*** Opening of Information given ***
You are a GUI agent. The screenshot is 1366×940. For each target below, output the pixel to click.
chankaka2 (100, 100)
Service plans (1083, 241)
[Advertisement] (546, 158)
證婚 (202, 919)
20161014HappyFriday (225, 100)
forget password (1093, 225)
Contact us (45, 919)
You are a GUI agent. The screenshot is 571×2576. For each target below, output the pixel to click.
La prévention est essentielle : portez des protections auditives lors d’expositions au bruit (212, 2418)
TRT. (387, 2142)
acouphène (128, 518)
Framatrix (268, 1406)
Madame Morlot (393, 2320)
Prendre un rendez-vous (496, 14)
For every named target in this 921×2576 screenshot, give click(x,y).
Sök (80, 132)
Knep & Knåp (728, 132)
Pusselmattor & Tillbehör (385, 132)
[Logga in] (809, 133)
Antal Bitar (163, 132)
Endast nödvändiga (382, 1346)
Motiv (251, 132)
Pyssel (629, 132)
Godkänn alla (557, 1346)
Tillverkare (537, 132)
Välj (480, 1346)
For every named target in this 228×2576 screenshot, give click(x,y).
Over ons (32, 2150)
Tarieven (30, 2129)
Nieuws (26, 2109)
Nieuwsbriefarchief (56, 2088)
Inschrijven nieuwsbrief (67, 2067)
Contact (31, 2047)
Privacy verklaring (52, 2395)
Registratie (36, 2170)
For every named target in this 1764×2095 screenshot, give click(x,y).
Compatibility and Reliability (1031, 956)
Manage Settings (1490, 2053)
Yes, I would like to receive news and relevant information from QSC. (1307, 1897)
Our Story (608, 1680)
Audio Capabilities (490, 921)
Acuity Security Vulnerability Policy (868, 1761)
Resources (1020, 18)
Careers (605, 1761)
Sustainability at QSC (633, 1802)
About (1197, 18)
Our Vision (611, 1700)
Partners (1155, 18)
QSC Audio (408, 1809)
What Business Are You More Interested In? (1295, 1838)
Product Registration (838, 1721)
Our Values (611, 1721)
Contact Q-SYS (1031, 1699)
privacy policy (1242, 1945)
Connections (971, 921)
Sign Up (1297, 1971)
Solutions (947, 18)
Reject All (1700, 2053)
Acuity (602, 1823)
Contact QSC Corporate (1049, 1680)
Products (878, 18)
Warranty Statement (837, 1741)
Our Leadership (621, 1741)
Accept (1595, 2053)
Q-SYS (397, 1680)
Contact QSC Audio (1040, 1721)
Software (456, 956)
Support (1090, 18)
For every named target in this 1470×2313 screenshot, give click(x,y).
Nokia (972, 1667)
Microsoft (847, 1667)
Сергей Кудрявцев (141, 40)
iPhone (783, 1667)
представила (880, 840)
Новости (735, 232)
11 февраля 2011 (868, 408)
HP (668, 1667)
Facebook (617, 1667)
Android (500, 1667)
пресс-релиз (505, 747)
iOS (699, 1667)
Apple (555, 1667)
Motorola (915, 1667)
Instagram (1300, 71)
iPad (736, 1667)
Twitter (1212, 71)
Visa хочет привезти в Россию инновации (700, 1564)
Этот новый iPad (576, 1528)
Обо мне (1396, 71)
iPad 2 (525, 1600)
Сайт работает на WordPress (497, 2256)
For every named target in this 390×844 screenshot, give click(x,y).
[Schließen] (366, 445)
*** Close of Information given ***
→ Try it: Return all the data above, unaltered and complete.

→ Your response:
You are a GUI agent. The screenshot is 1366×940. For each target below, output the pixel to click.
chankaka2 (100, 100)
Service plans (1083, 241)
[Advertisement] (546, 158)
證婚 (202, 919)
20161014HappyFriday (225, 100)
forget password (1093, 225)
Contact us (45, 919)
You are a GUI agent. The screenshot is 571×2576. For each target below, output the pixel to click.
La prévention est essentielle : portez des protections auditives lors d’expositions au bruit (212, 2418)
TRT. (387, 2142)
acouphène (128, 518)
Framatrix (268, 1406)
Madame Morlot (393, 2320)
Prendre un rendez-vous (496, 14)
For every named target in this 921×2576 screenshot, give click(x,y).
Sök (80, 132)
Knep & Knåp (728, 132)
Pusselmattor & Tillbehör (385, 132)
[Logga in] (809, 133)
Antal Bitar (163, 132)
Endast nödvändiga (382, 1346)
Motiv (251, 132)
Pyssel (629, 132)
Godkänn alla (557, 1346)
Tillverkare (537, 132)
Välj (480, 1346)
For every named target in this 228×2576 screenshot, give click(x,y).
Over ons (32, 2150)
Tarieven (30, 2129)
Nieuws (26, 2109)
Nieuwsbriefarchief (56, 2088)
Inschrijven nieuwsbrief (67, 2067)
Contact (31, 2047)
Privacy verklaring (52, 2395)
Registratie (36, 2170)
For every named target in this 1764×2095 screenshot, give click(x,y).
Compatibility and Reliability (1031, 956)
Manage Settings (1490, 2053)
Yes, I would like to receive news and relevant information from QSC. (1307, 1897)
Our Story (608, 1680)
Audio Capabilities (490, 921)
Acuity Security Vulnerability Policy (868, 1761)
Resources (1020, 18)
Careers (605, 1761)
Sustainability at QSC (633, 1802)
About (1197, 18)
Our Vision (611, 1700)
Partners (1155, 18)
QSC Audio (408, 1809)
What Business Are You More Interested In? (1295, 1838)
Product Registration (838, 1721)
Our Values (611, 1721)
Contact Q-SYS (1031, 1699)
privacy policy (1242, 1945)
Connections (971, 921)
Sign Up (1297, 1971)
Solutions (947, 18)
Reject All (1700, 2053)
Acuity (602, 1823)
Contact QSC Corporate (1049, 1680)
Products (878, 18)
Warranty Statement (837, 1741)
Our Leadership (621, 1741)
Accept (1595, 2053)
Q-SYS (397, 1680)
Contact QSC Audio (1040, 1721)
Software (456, 956)
Support (1090, 18)
For every named target in this 1470×2313 screenshot, give click(x,y).
Nokia (972, 1667)
Microsoft (847, 1667)
Сергей Кудрявцев (141, 40)
iPhone (783, 1667)
представила (880, 840)
Новости (735, 232)
11 февраля 2011 (868, 408)
HP (668, 1667)
Facebook (617, 1667)
Android (500, 1667)
пресс-релиз (505, 747)
iOS (699, 1667)
Apple (555, 1667)
Motorola (915, 1667)
Instagram (1300, 71)
iPad (736, 1667)
Twitter (1212, 71)
Visa хочет привезти в Россию инновации (700, 1564)
Этот новый iPad (576, 1528)
Обо мне (1396, 71)
iPad 2 (525, 1600)
Сайт работает на WordPress (497, 2256)
For every named target in this 390×844 screenshot, give click(x,y).
[Schließen] (366, 445)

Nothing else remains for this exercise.